In AMI, the court referenced a requirement of fairness in the context of contractual agreements impacting partition rights. Similarly, Penasquitos involved specific equitable considerations but did not create a general rule barring partition based on fairness alone. Defendants may also cite Pine v. Tiedt (1965) 232 Cal.App.2d 733, 738, which noted that a partition could be denied if it would result in inequity.

However, such exceptions are case-specific and do not override the general rule that co-owners have an absolute right to partition absent a valid contractual waiver.

California courts consistently uphold the statutory right to partition, and equitable arguments based on fairness alone are generally insufficient to prevent partition unless tied to specific legal grounds, such as contractual obligations or extreme hardship supported by case law.

Court of Appeal Has Twice Rejected that “Fairness” is a Defense to Partition

Twice in the last few years, the Court of Appeal has informed litigants that the fairness defense cases are interpreting the pre-1976 partition statutes before partition was as a matter of right.

In 2023, the Court of Appeal, Second District covering Los Angeles and the Central Coast found that: “The AMI decision, however, does not address section 872.710, which was enacted the same year AMI was decided. Rather, AMI was decided under the former statute, section 752, which did not provide for an absolute right of partition. (See AMI, supra, 59 Cal.App.3d at p. 1013 [quoting former section 752, which provided that ‘[when] several cotenants own real property … an action may be brought by one or more of such persons, … for a partition thereof according to the respective rights of the persons interested therein’].) Because AMI does not address section 872.710, it does not guide our analysis.” Caiozzo v. 2672 To 2674 North Beachwood Drive, LLC (Cal. Ct. App., Nov. 13, 2023, No. B322219) 2023 WL 7485496, at *6 (unpublished).

This is the second time that the Court of Appeal has been called upon to inform defendants of the bogus nature of this claim, telling the now disgraced and disbarred Tom Girardi as Appellant/Defendant that the AMI case “does not address Code of Civil Procedure section 872.710, which was enacted the same year that AMI was decided. Therefore, AMI does not guide our analysis on this point.” Lipscomb v. Girardi (Cal. Ct. App., Mar. 1, 2018, No. B279364) 2018 WL 1127686, at *7 (unpublished).

Suffice to say, the fairness argument has been declared to be old news in California law.

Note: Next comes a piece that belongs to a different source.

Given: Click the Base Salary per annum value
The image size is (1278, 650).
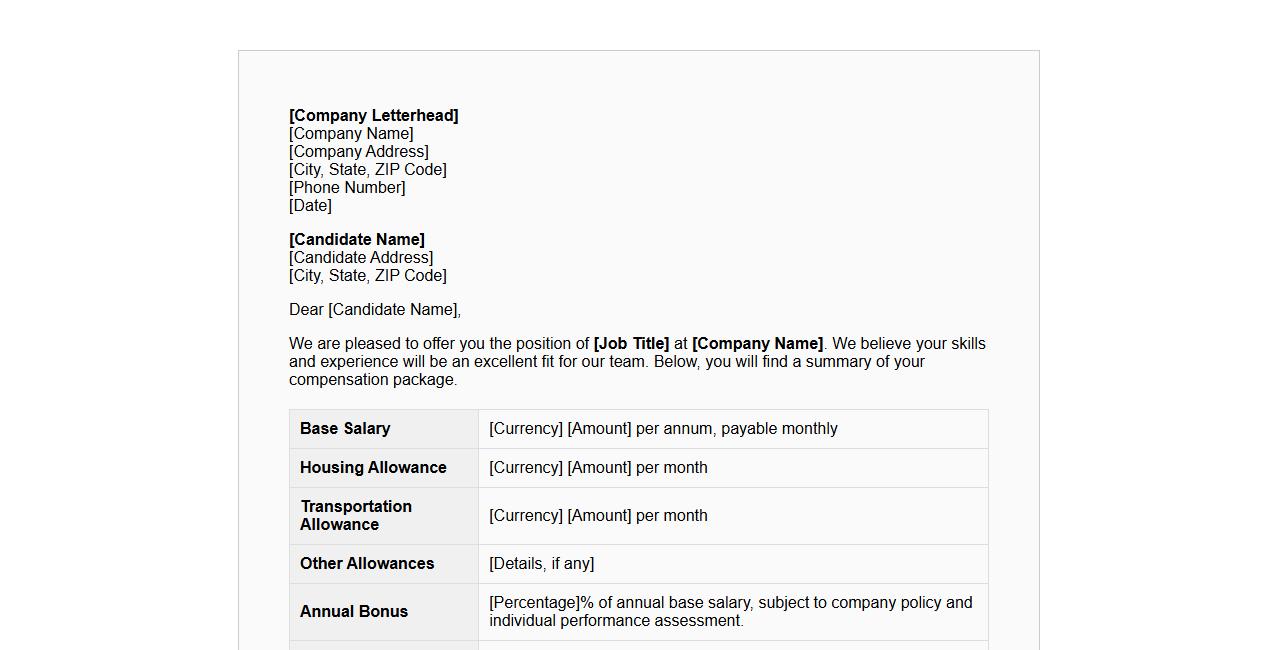Looking at the screenshot, I should tap(663, 429).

Absolute Right to Partition is Still the Law in California

The current state of the law is that “partition as to concurrent interests in the property shall be as of right unless barred by a valid waiver.” Code Civ. Proc. § 872.710(b). As such: “A co-owner of property has an absolute right to partition unless barred by a valid waiver.” LEG Investments v. Boxler (2010) 183 Cal.App.4th 484, 493; see Priddel v. Shankie (1945) 69 Cal.App. 2d 319, 325 (“Ordinarily, if the party seeking partition is shown to be a tenant in common, and as such entitled to the possession of the land sought to be partitioned, the right to partition is absolute, and cannot be denied, ‘either because of any supposed difficulty, nor on the suggestion that the interest of the cotenants will be promoted by refusing the application or temporarily postponing action….”).

Talkov Law Can Help

Plaintiffs in partition actions should look for a partition attorney who can overcome all of the various stall tactics by defendants in portions. Defendants should be equally aware of which theories will present a defense to a partition action, and which are mere misreadings of the law. For a free consultation, contact Talkov Law online or at (877) PARTITION (727-8484).

About Scott Talkov

Scott Talkov is California's #1 partition lawyer, having handled over 600 partition actions. He founded Talkov Law Corp. after more than one decade of experience at a California real estate litigation firm, where he served as one of the firm's partners. He has been featured on CNN, ABC 7, KCBS, and KCAL-9, and in the Los Angeles Times, the Orange County Register, the San Diego Union-Tribune, the Press-Enterprise, and in Los Angeles Lawyer Magazine. Scott has been rated by Super Lawyers since 2013. He can be reached at info@talkovlaw.com or (877) PARTITION (727-8484).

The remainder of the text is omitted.